## Input for this task
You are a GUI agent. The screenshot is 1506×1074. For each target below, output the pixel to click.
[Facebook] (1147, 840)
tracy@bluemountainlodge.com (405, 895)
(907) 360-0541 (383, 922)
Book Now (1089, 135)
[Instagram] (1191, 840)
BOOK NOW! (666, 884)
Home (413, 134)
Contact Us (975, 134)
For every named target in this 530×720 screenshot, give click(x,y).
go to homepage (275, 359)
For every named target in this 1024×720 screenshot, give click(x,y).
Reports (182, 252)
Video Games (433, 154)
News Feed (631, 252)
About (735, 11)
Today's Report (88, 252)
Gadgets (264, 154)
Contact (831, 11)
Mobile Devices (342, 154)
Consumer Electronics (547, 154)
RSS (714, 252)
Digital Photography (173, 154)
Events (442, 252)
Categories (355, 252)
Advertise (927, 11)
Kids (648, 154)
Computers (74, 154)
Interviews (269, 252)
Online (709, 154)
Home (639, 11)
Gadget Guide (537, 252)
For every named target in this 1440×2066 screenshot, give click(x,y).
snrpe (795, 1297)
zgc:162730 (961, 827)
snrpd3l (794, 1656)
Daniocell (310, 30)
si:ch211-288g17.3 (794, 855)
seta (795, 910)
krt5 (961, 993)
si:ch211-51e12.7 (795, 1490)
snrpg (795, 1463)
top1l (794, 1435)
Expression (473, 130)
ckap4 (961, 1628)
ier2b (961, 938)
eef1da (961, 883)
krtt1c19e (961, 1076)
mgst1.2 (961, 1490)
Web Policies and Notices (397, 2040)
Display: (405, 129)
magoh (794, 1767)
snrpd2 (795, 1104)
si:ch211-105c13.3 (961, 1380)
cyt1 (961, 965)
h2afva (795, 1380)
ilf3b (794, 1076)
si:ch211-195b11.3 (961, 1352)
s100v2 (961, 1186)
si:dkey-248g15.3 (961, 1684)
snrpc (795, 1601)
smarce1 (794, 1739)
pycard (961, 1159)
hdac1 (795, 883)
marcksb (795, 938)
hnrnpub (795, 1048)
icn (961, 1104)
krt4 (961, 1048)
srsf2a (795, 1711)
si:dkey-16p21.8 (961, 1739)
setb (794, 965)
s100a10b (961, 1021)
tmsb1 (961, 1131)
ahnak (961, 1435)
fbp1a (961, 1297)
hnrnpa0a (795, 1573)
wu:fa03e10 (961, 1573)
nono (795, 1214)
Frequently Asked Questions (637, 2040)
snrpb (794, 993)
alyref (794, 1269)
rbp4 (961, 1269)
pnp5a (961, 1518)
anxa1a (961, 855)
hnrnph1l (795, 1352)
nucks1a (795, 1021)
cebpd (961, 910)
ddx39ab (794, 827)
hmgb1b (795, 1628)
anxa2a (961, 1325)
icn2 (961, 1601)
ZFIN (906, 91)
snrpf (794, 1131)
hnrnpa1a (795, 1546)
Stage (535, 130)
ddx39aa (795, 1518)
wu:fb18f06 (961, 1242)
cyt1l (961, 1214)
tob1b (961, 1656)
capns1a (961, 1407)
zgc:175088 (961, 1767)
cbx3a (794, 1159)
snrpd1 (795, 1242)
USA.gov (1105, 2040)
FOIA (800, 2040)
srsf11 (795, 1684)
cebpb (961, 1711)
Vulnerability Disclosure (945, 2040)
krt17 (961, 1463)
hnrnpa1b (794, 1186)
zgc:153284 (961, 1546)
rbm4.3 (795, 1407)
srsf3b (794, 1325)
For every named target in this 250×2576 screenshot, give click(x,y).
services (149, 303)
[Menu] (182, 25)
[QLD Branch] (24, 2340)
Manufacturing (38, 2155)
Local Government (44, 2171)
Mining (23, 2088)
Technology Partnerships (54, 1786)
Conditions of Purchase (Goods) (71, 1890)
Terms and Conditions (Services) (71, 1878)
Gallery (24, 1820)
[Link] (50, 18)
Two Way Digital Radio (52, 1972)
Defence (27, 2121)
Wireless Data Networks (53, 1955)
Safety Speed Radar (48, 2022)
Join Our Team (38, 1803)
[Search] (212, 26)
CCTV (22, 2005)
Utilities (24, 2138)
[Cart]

## Task statement
Reproduce all of the data above line for line, with no changes.

## Exercise solution
You are a GUI agent. The screenshot is 1506×1074. For each target below, output the pixel to click.
[Facebook] (1147, 840)
tracy@bluemountainlodge.com (405, 895)
(907) 360-0541 (383, 922)
Book Now (1089, 135)
[Instagram] (1191, 840)
BOOK NOW! (666, 884)
Home (413, 134)
Contact Us (975, 134)
For every named target in this 530×720 screenshot, give click(x,y).
go to homepage (275, 359)
For every named target in this 1024×720 screenshot, give click(x,y).
Reports (182, 252)
Video Games (433, 154)
News Feed (631, 252)
About (735, 11)
Today's Report (88, 252)
Gadgets (264, 154)
Contact (831, 11)
Mobile Devices (342, 154)
Consumer Electronics (547, 154)
RSS (714, 252)
Digital Photography (173, 154)
Events (442, 252)
Categories (355, 252)
Advertise (927, 11)
Kids (648, 154)
Computers (74, 154)
Interviews (269, 252)
Online (709, 154)
Home (639, 11)
Gadget Guide (537, 252)
For every named target in this 1440×2066 screenshot, give click(x,y).
snrpe (795, 1297)
zgc:162730 (961, 827)
snrpd3l (794, 1656)
Daniocell (310, 30)
si:ch211-288g17.3 (794, 855)
seta (795, 910)
krt5 (961, 993)
si:ch211-51e12.7 (795, 1490)
snrpg (795, 1463)
top1l (794, 1435)
Expression (473, 130)
ckap4 (961, 1628)
ier2b (961, 938)
eef1da (961, 883)
krtt1c19e (961, 1076)
mgst1.2 (961, 1490)
Web Policies and Notices (397, 2040)
Display: (405, 129)
magoh (794, 1767)
snrpd2 (795, 1104)
si:ch211-105c13.3 (961, 1380)
cyt1 (961, 965)
h2afva (795, 1380)
ilf3b (794, 1076)
si:ch211-195b11.3 (961, 1352)
s100v2 (961, 1186)
si:dkey-248g15.3 (961, 1684)
snrpc (795, 1601)
smarce1 (794, 1739)
pycard (961, 1159)
hdac1 (795, 883)
marcksb (795, 938)
hnrnpub (795, 1048)
icn (961, 1104)
krt4 (961, 1048)
srsf2a (795, 1711)
si:dkey-16p21.8 (961, 1739)
setb (794, 965)
s100a10b (961, 1021)
tmsb1 (961, 1131)
ahnak (961, 1435)
fbp1a (961, 1297)
hnrnpa0a (795, 1573)
wu:fa03e10 (961, 1573)
nono (795, 1214)
Frequently Asked Questions (637, 2040)
snrpb (794, 993)
alyref (794, 1269)
rbp4 (961, 1269)
pnp5a (961, 1518)
anxa1a (961, 855)
hnrnph1l (795, 1352)
nucks1a (795, 1021)
cebpd (961, 910)
ddx39ab (794, 827)
hmgb1b (795, 1628)
anxa2a (961, 1325)
icn2 (961, 1601)
ZFIN (906, 91)
snrpf (794, 1131)
hnrnpa1a (795, 1546)
Stage (535, 130)
ddx39aa (795, 1518)
wu:fb18f06 (961, 1242)
cyt1l (961, 1214)
tob1b (961, 1656)
capns1a (961, 1407)
zgc:175088 (961, 1767)
cbx3a (794, 1159)
snrpd1 (795, 1242)
USA.gov (1105, 2040)
FOIA (800, 2040)
srsf11 (795, 1684)
cebpb (961, 1711)
Vulnerability Disclosure (945, 2040)
krt17 (961, 1463)
hnrnpa1b (794, 1186)
zgc:153284 (961, 1546)
rbm4.3 (795, 1407)
srsf3b (794, 1325)
For every named target in this 250×2576 screenshot, give click(x,y).
services (149, 303)
[Menu] (182, 25)
[QLD Branch] (24, 2340)
Manufacturing (38, 2155)
Local Government (44, 2171)
Mining (23, 2088)
Technology Partnerships (54, 1786)
Conditions of Purchase (Goods) (71, 1890)
Terms and Conditions (Services) (71, 1878)
Gallery (24, 1820)
[Link] (50, 18)
Two Way Digital Radio (52, 1972)
Defence (27, 2121)
Wireless Data Networks (53, 1955)
Safety Speed Radar (48, 2022)
Join Our Team (38, 1803)
[Search] (212, 26)
CCTV (22, 2005)
Utilities (24, 2138)
[Cart]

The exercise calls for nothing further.